UM-Flint Students Stage Wear It Forward Sustainable Runway Reworking Wolverine Essentials Wardrobe
UM‑Flint Theatre Costume Design students reworked Wolverine Essentials into 12 runway looks for Wear It Forward, a public showcase that followed Maxine Bédat’s Common Read keynote.

University of Michigan–Flint students turned campus hand-me-downs into a runway statement when Wear It Forward capped Common Read Week on Feb. 25, 2026. Theatre Costume Design students reimagined clothing from UM‑Flint’s Wolverine Essentials program into 12 finished looks worn by volunteer models drawn from across campus and the Flint community, with photos of the event credited to Stephanie VanWagoner of the Office of Marketing and Communications.
FashionUnited’s preview placed Maxine Bédat’s reading in the Harding Mott University Center KIVA and described the student showcase as following in UCEN’s Happenings Room; the piece framed Bédat’s Unraveled as a probe into the environmental and social impacts of the fashion supply chain, tracing a garment’s lifecycle from production to disposal. UM‑Flint positioned the runway as a literal translation of that inquiry, saying the show turned the ideas explored in her book, "Unraveled," into something visible and wearable.
The visuals emphasized process as much as final looks.
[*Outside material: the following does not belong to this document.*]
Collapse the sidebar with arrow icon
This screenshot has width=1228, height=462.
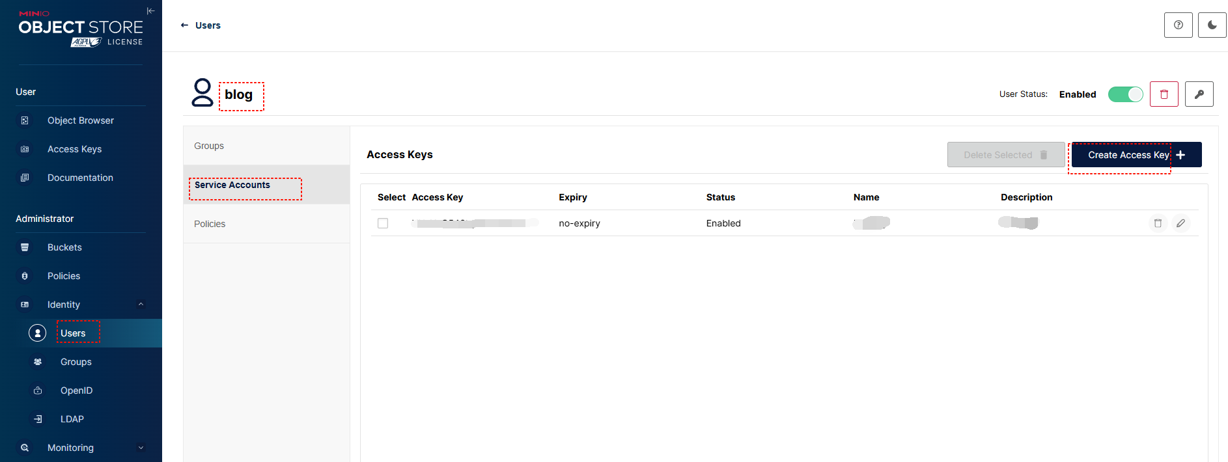point(150,11)
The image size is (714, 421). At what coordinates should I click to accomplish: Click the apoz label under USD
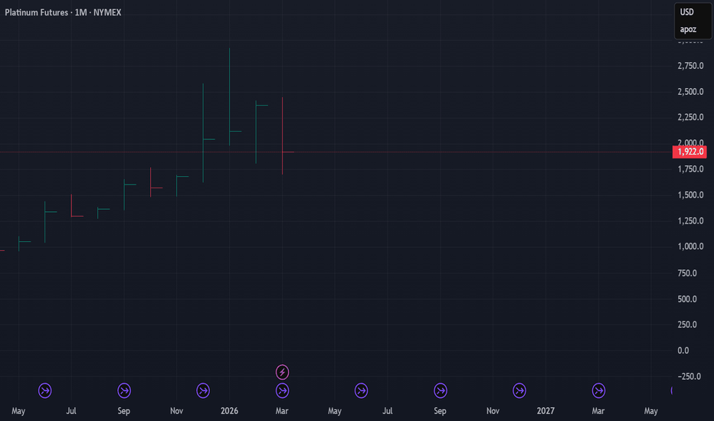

VanWagoner’s gallery includes a map image rendered in a blue geometric pattern with four circular building images—one labeled UNICARIBE—and a yellow line connecting locations, a portrait of a person in a cream-colored blazer posed beside the book cover of Unraveled against a denim backdrop, and a runway shot of a model in a black top layered under a blue cardigan and light-colored pants. Other images show models walking on a red carpet before an audience seated at tables, a group photographed beneath a Common Read Program sign, and a bustling clothing exchange where attendees held garments and interacted.
UM‑Flint’s writeup framed the classroom work as civic as well as curricular: "Style met substance on Feb. 25 as Wear It Forward transformed campus into a runway with a mission." The Theatre Costume Design course supplied the student labor and creative direction; FashionUnited described the showcase as featuring approximately 12 student designs created from Wolverine Essentials materials, while UM‑Flint specified the looks were made for 12 volunteer models who brought the garments to life.

The campus runway joins a wider student-led surge in sustainable fashion programming across the University of Michigan system. The Michigan Daily reported that more than 100 students attended Sustainaball at the Michigan League in Ann Arbor, where VIPs Club hosted activities including a clothing swap organized by Eco Threads; Eco Threads co‑founder Mori Rothhorn told the paper, "It’s a powerful way where we can start shifting away from these practices of fast fashion that tell you to consume, and it really personalizes the act of getting new clothes and fashion."
Wear It Forward made an immediate, visual argument for stewardship at the micro level: classroom redesigns, community volunteers, and campus wardrobe resources repurposed into new silhouettes. The reporting and images leave a clear next moment for the program to define—whether the reworked garments will enter circulation again, be conserved as teaching artifacts, or seed future community exchanges—but for one evening on campus, UM‑Flint students staged a tangible answer to Unraveled’s questions by turning Wolverine Essentials into a public, wearable experiment.